How breathing can improve your workout. If you are a regular reader of this blog, you’ll notice that I actively add breaths to each exercise I describe and there’s good reason for this. During my time as a Pilates student (I actively studied Pilates for about 5 or 6 years before starting to take my exams to become an instructor), much of what we spoke about was our breath and how to breathe during our exercises. We learned how a focused and calm breath could actually help the movements. Okay sure, since we are all alive, it stands to reason that we are breathing naturally but if you take a little time to match your breath to your workout, you just might see a big difference in your performance (think longer, more effortless workouts and less cramping).
So Why does breathing matter? Well, to put it very simply when you aren’t breathing, the energy that’s stored up in your cells depletes much faster than it would if you were oxygenating them.
Try this first. Although we breathe naturally, most of us don’t really focus on our breathing and as a result, it becomes shallow without diaphragm engagement. Take a moment to practice your breathing. Lying on your back, place one hand on your stomach and one hand on your rib cage. Now inhale and exhale deeply. Which hand is moving? If your rib cage is fairly still then you are breathing from your diaphragm, this is good because you are breathing deeply. If, however, you find that your rib cage is moving a lot or even more than your belly, this means that you have shallow breathing and it signifies that you aren’t taking in as much oxygen as you could be. To help you relax and de-stress, try focusing on taking long and deep breaths.
HOW BREATHING CAN IMPROVE YOUR WORKOUT
During strength training. When you lift something heavy (forget the gym for a moment and think a heavy bag of groceries) your body’s need for oxygen increases and your breathing rate increases. It’s very tempting to hold your breath when lifting weights when in reality, you generally want to exhale on exertion. For example, as you are pressing weights overhead, make sure you are exhaling and then slowly inhale as you return to your starting position. Holding your breath can result in dizziness or shortness of breath, neither of which is desirable when holding a heavy weight.
During aerobic exercise. When running or doing other cardio exercises it’s very easy to fall into a pattern of quick shallow breaths. Try to slow down your breath. If you are a runner, inhale for every two steps and then exhale for the next two. Not only will this type of breathing help prevent those dreaded side stitches, but it also helps you engage your core stabilizing muscles. This is very important if you are running on uneven terrain or participating in a cardio class and performing lateral movements (side to side).

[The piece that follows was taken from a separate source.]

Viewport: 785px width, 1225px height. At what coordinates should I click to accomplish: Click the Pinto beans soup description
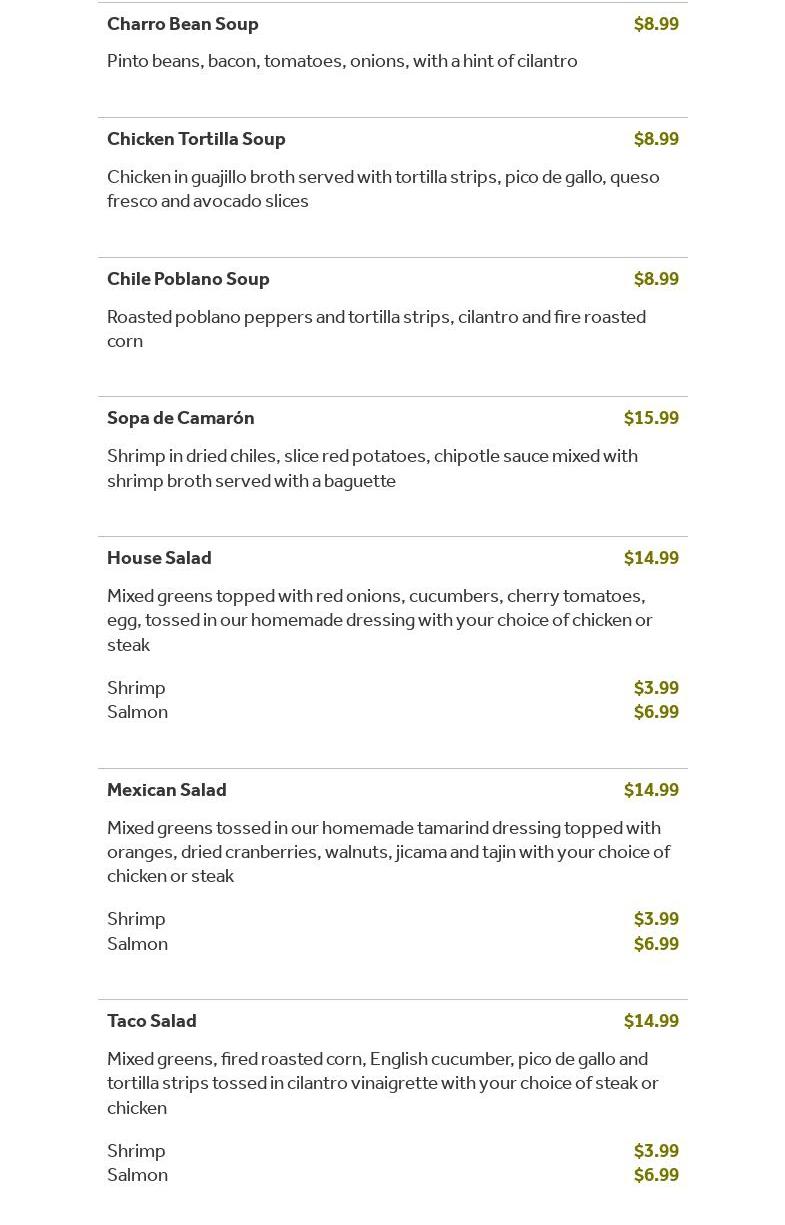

During Pilates. Yeah okay, so I had to add this one in, but that’s also because it’s a unique type of breathing that isn’t taught in the other exercises I mentioned. Although the breathing is deep, in Pilates you want to breathe laterally (also called intercostal) into your rib cage while keeping your abdominal muscles engaged and still. Lying on your back, place your hands on the sides of your rib cage, gently (on a scale of 1-10 it should feel like a 3), pull in your stomach and try to let your ribs expand sideways as you fill them with air. In class you’ll find that each movement is carefully coordinated with your breath pattern, so that you can focus on keeping a stable core while you move.
During Yoga. The key to proper breathing in Yoga is to keep your inhale and exhale the same length. Getting more specific, you will inhale through your nose for 4 or 5 counts and then exhale through your mouth for the same length of time. The reason for this type of breathing is to help you get into a sort of rhythm as the poses become more challenging. You are able to stay centered and focused during your practice. Another reason for this type of breathing is to help you with each pose. You will find yourself inhaling for standing poses, as this helps you get taller. For stretch based movements (lunges), an exhale will help you get deeper into the pose.
During stretching. Stretching is all about deep relaxation for your muscles and is not unlike a gentle yoga class, so many of the same principles apply. As you start stretching, focus on slowing down your breath which will allow you to release your muscles rather than tensing them. Try inhaling through your nose and exhaling through your mouth and on each exhale, push a little deeper into your stretch.
As an instructor, I admit that it was kind of fun watching people suddenly get tripped up with the very simple act of breathing, but then seeing them perfect the movements and watching it all fall in sync was so gratifying. When you are breathing and moving in sync, it’s like a beautiful ballet. Remember that getting into the perfect breathing rhythm takes time and it’s not necessarily easy, so if all else fails just inhale and exhale!
Do you focus on your breathing when working out?